Gli antichi greci veneravano, tra gli altri, Apollo: dio della divinazione, della musica e delle arti mediche. Nella civiltà greca, infatti, la medicina era intesa come un’arte: una disciplina quasi più umanistica che scientifica, così i greci riuscivano ad immaginare che un dio potesse occuparsi sia di medicina sia di musica. Questo accostamento, oggi, non deve sembrare forzato o insensato poiché sono due mondi che possono ancora comunicare e imparare l’uno dall’altro. Nelle università, soprattutto quelle anglosassoni, sono molto diffuse le orchestre formate esclusivamente da medici o studenti di medicina, sono nate anche per valorizzare la connessione tra due discipline apparentemente lontane: essere musicisti, così come essere medici, richiede empatia e capacità comunicative in modo da tradurre la musica al pubblico e trasmetterne le emozioni.

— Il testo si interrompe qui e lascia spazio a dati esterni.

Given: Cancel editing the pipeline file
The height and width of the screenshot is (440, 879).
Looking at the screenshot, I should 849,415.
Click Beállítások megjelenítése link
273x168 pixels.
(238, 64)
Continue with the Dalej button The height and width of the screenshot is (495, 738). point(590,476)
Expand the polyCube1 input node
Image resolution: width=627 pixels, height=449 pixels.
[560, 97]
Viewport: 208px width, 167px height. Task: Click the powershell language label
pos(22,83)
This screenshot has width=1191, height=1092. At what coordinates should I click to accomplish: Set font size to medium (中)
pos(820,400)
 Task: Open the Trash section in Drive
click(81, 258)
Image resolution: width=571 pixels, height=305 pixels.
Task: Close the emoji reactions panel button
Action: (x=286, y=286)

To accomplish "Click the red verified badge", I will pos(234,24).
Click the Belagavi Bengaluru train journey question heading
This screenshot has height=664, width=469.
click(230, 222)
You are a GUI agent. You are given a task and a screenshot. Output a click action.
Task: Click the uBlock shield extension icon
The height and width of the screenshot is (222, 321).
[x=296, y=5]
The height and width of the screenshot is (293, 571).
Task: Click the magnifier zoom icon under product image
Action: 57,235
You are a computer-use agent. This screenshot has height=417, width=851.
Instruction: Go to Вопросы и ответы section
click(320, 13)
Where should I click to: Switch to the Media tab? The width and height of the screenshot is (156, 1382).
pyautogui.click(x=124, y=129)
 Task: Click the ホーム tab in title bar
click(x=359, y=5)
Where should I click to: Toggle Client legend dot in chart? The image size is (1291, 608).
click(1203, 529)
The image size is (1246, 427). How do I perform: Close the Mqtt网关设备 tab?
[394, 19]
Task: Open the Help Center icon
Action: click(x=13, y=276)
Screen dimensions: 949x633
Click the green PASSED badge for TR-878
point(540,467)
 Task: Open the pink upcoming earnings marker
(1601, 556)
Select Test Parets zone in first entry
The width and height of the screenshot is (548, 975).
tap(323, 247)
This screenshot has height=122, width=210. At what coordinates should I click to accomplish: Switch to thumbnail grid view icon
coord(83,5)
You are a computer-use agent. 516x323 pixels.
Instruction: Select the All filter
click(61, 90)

Ciò che la musica può insegnare al medico è il valore del tempo.
Rodolfo Saracci
Ne abbiamo parlato con Rodolfo Saracci, epidemiologo di fama internazionale e grande appassionato di musica, che ci ha raccontato il suo percorso di innamoramento con l’opera e il suo punto di vista sull’interazione tra le due arti. Per il professor Saracci ciò che la musica può insegnare al medico è il valore del tempo poiché essa non è solo dipendente dal tempo ma è definita da esso e il tempo della musica, oltre un certo limite, non si può alterare. Esistono infatti altri fenomeni, rilevanti per la disciplina medica, che sono dipendenti e intrinsecamente definiti dal tempo, primo fra tutti il momento del colloquio tra il medico e il paziente. Riconoscerne il valore e il rapporto che esso ha con il tempo di esecuzione è fondamentale per evitare pericolose generalizzazioni che rischiano di svuotare il rapporto stesso tra i medici e i pazienti.